Look through the material below. Copy every line with the string "Вирясов" in it.
═══ Exercise data ═══
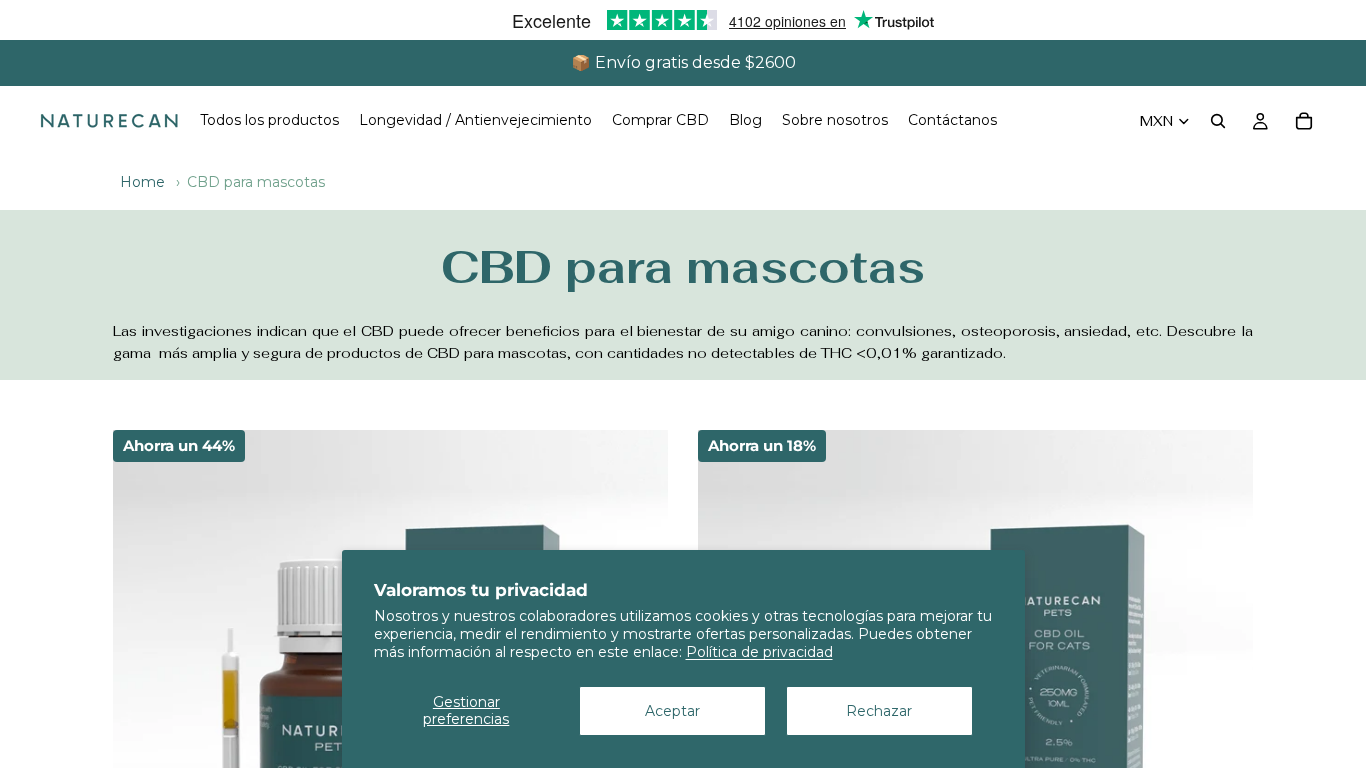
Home (142, 182)
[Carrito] (1304, 121)
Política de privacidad (759, 652)
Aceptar (672, 711)
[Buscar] (1218, 121)
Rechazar (879, 711)
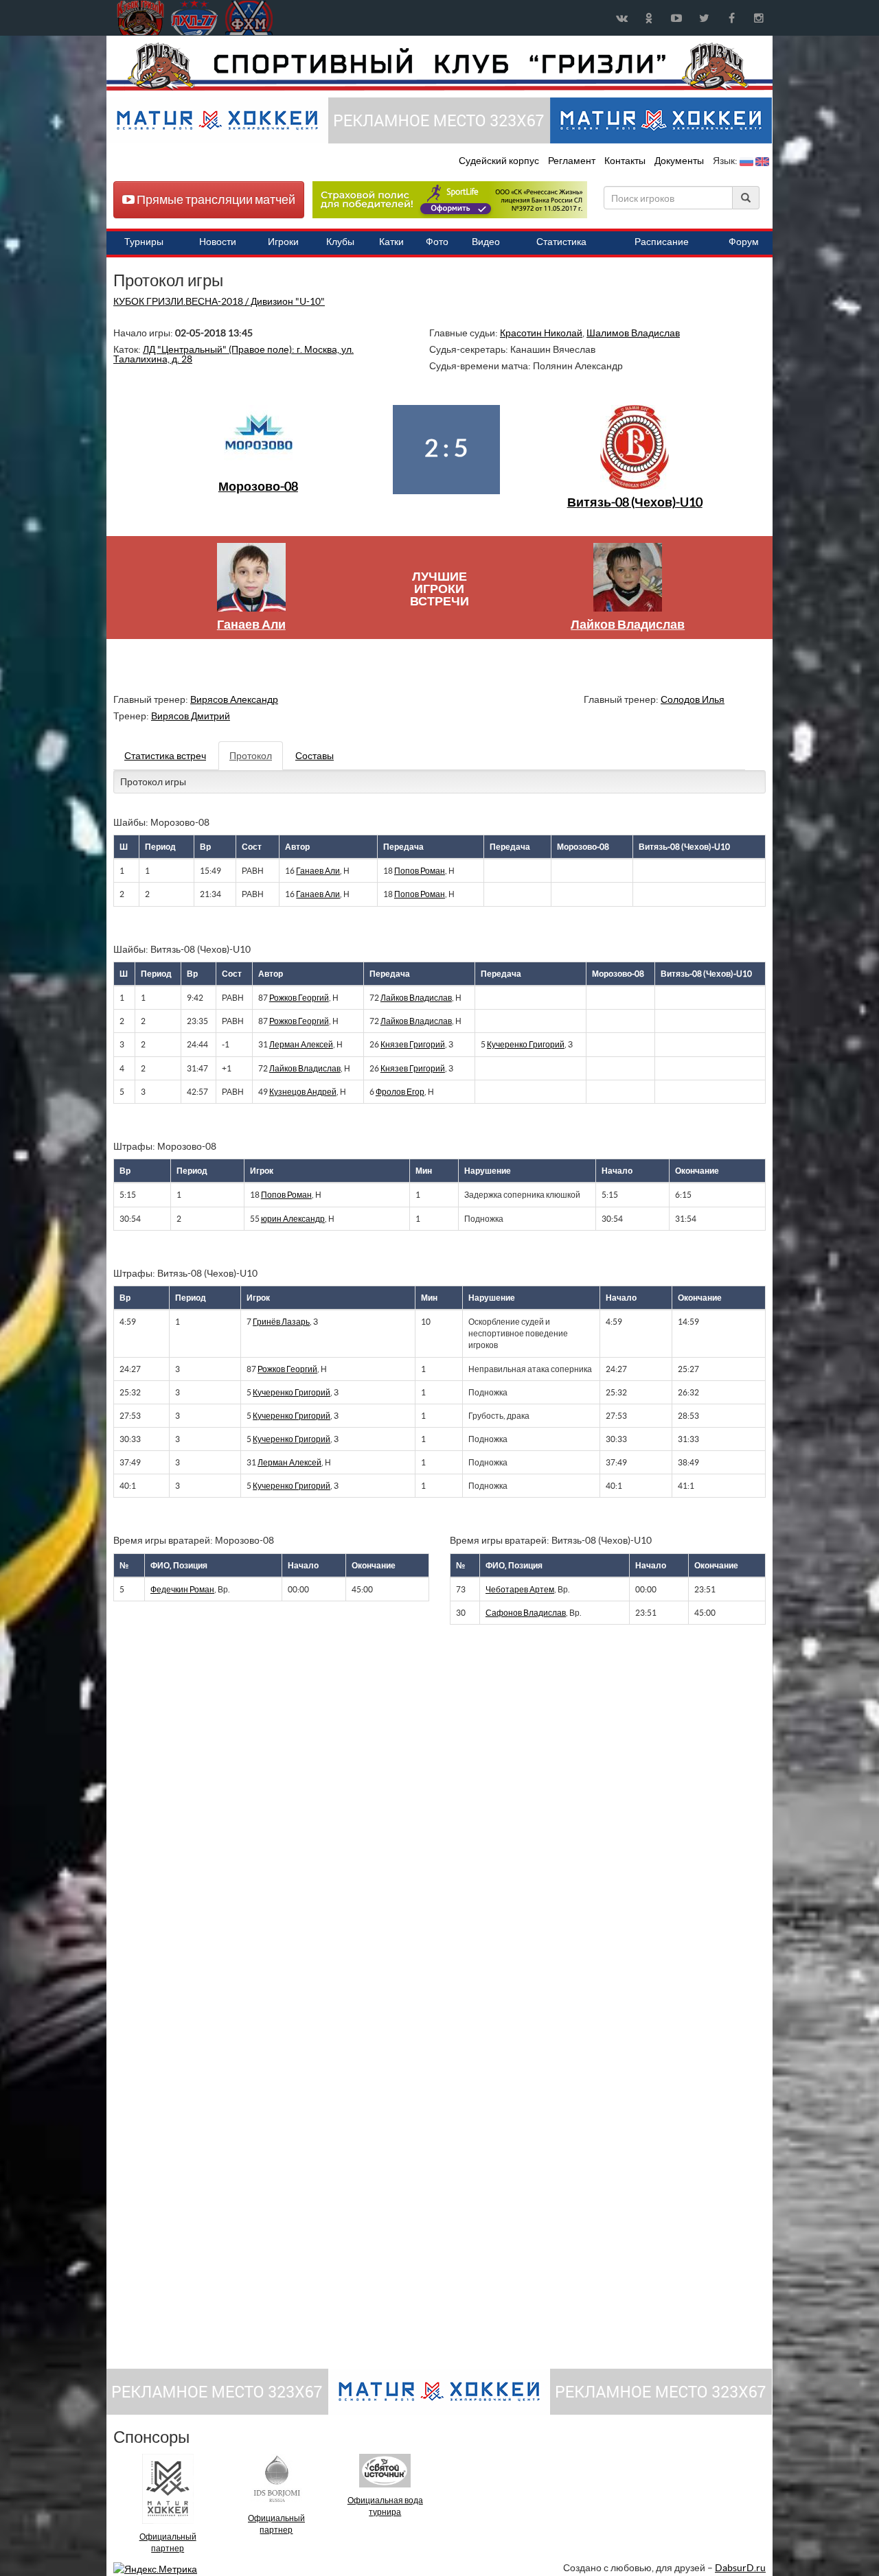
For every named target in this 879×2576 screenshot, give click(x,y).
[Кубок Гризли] (439, 65)
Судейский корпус (500, 160)
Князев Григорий (412, 1044)
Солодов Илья (692, 699)
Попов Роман (419, 870)
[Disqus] (429, 1823)
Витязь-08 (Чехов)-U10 (635, 502)
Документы (680, 160)
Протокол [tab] (250, 755)
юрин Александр (293, 1218)
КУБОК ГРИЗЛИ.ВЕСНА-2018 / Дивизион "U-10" (219, 301)
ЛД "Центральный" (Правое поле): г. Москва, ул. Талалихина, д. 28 (233, 354)
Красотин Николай (541, 332)
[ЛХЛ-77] (449, 199)
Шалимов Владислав (633, 332)
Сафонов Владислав (526, 1612)
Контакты (625, 160)
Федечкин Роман (182, 1589)
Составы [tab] (314, 755)
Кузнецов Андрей (302, 1091)
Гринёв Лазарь (281, 1321)
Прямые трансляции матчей (215, 199)
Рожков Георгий (299, 997)
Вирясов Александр (234, 699)
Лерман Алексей (301, 1044)
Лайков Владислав (628, 624)
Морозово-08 (258, 486)
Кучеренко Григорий (525, 1044)
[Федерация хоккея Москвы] (249, 18)
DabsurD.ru (740, 2567)
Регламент (572, 160)
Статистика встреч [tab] (165, 755)
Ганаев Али (251, 624)
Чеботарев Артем (520, 1589)
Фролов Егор (400, 1091)
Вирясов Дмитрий (190, 715)
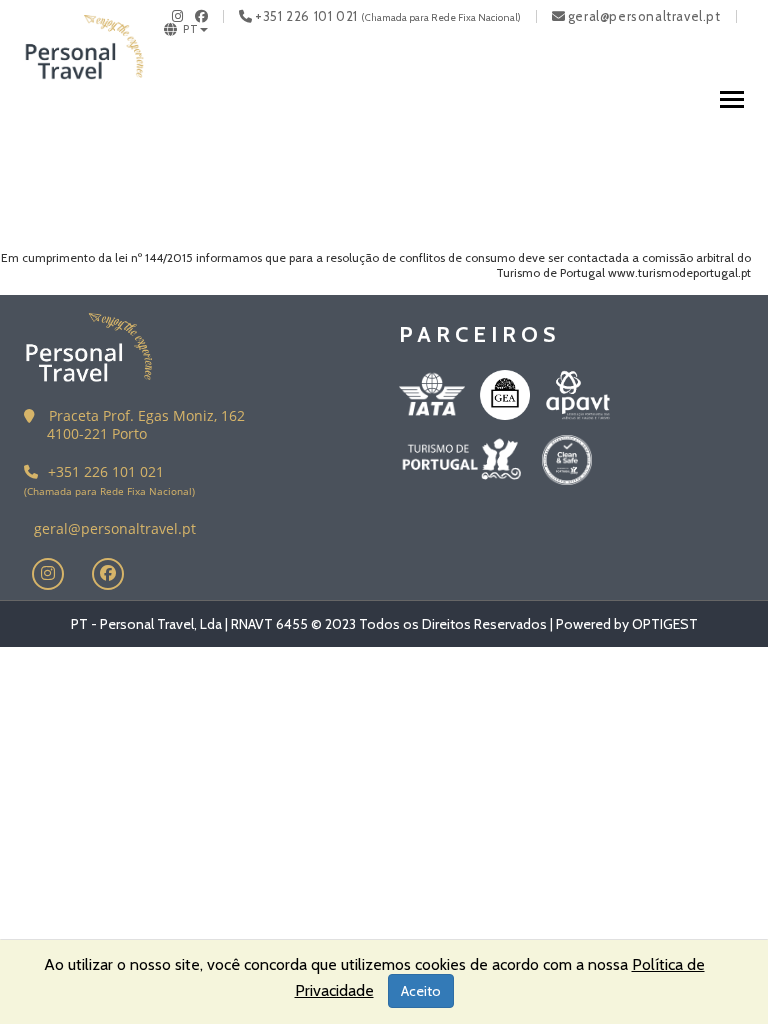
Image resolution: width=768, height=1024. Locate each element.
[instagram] (178, 16)
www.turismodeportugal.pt (679, 272)
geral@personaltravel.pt (644, 16)
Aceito (421, 991)
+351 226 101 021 (306, 16)
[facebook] (202, 16)
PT (190, 29)
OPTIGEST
═══
**Answer section:**
Вирясов Александр (234, 699)
Вирясов Дмитрий (190, 715)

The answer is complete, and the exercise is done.